Se i lavoratori dei campi e delle città si daranno la mano; se avranno fede nella giustizia; se comprenderanno che gli uomini sono uguali e che per conseguenza nessuno ha diritto di dirsi padrone di un altro e di vivere a spese altrui, ma tutti hanno l’obbligo di prendere parte al lavoro necessario alla via di tutti; se per vivere umanamente – cioè per diventare liberi, per non aver padroni e godere insieme l’intero frutto delle loro fatiche – i lavoratori, invece di vivere isolati e di farsi concorrenza, metteranno in pratica il precetto di Cristo: Amatevi gli uni cogli altri siccome fratelli, e formeranno dovunque le loro organizzazioni;allora, davanti alla loro crescente e sempre più capace organizzazione, le ingiustizie sociali scompariranno come si dileguano le tenebre dinanzi al sole che nasce. E sorgerà così il mondo buono e lieto della solidarietà umana agognato da Cristo, il “regno di Dio”.

Lavorate a farlo sorgere, o lavoratori!

Se non per voi, fatelo per i vostri figli; i quali – poiché li generaste – hanno bene il diritto che voi vi adoperiate in ogni modo, affinché non siano essi pure costretti a vivere la vita misera e serva che da secoli voi vivete.

Unitevi, organizzatevi! per voi, per le vostre donne, pei vostri bambini; per la difesa dei vostri più indiscutibili diritti; per la redenzione doverosa della vostra classe!

Per voi e per tutti, o lavoratori, abbiate fede nel bene, sappiate volerlo, – sorgete, lottate perché la giustizia sia!
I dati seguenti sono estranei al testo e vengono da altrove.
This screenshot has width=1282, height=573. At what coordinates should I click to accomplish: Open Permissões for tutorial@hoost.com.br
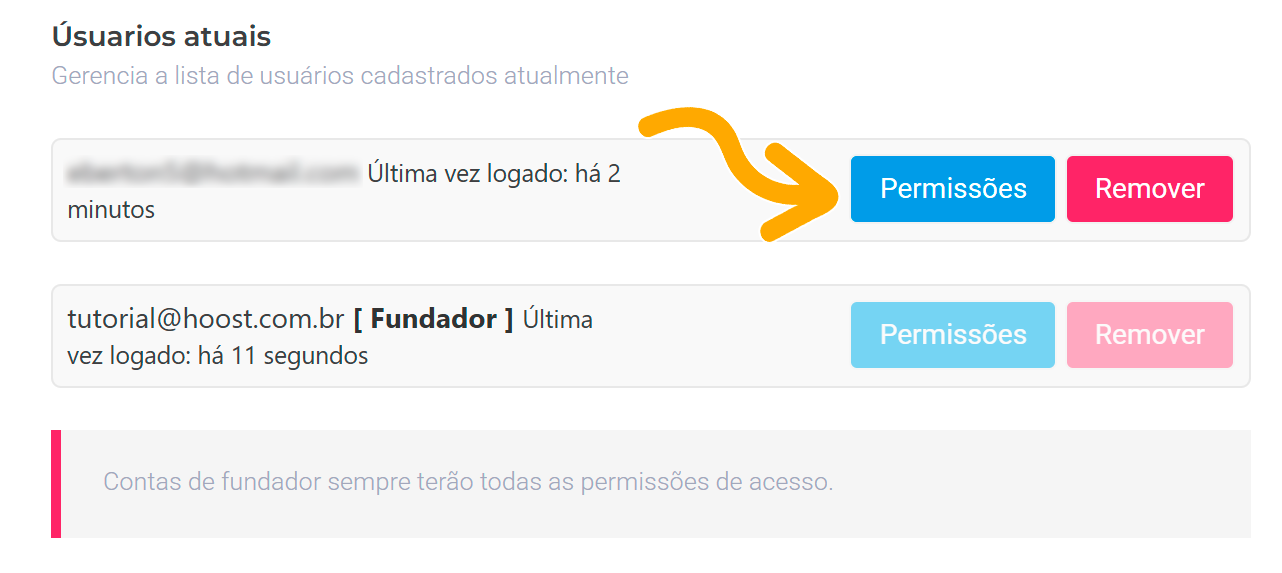952,335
Solo in questo modo voi potrete dirvi veramente seguaci di Cristo e raggiungerete la meta ch’egli intravvide e per la quale egli e mille martiri generosamente si sacrificarono.

Lo disse Gesù istesso nel suo famoso “Discorso della Montagna”.

“Beati coloro che sono affamati e assetati di giustizia, perciocché saranno saziati”!

“Beati coloro che son vituperati e perseguitati per cagion di giustizia!”

Prendete a guida della vostra vita queste parole, o amici lavoratori, e voi sarete.... socialisti.

Sì, voi sarete con noi, voi lotterete tutti al nostro fianco, perché noi socialisti siamo oggi i soli e veri continuatori della grande rivoluzione sociale iniziata da Cristo.

Siamo noi “gli assetati di giustizia”. Siamo noi che, in nome dell’uguaglianza umana leviamo alta un’altra volta la bandiera dei poveri, dei diseredati, dei piccoli, degli umili, degli oppressi, degli avviliti, dei calpestati! Siamo noi che – innalzando un inno al lavoro produttore d’ogni ricchezza – annunziamo ai ricchi padroni del mondo il trionfo immancabile e il regno dei lavoratori; noi che ci sforziamo ad affrettare questo regno; noi i “vituperati e perseguitati per cagion di giustizia”.( Camillo Prampolini, La predica di natale,Tipografia operaia, Reggio Emilia,1897).

Al cronista sia concesso un solo essenziale commento: oggi ci vorrebbero non uno, ma mille Prampolini per ridare speranza di futuro all’Italia e all’Europa tutta.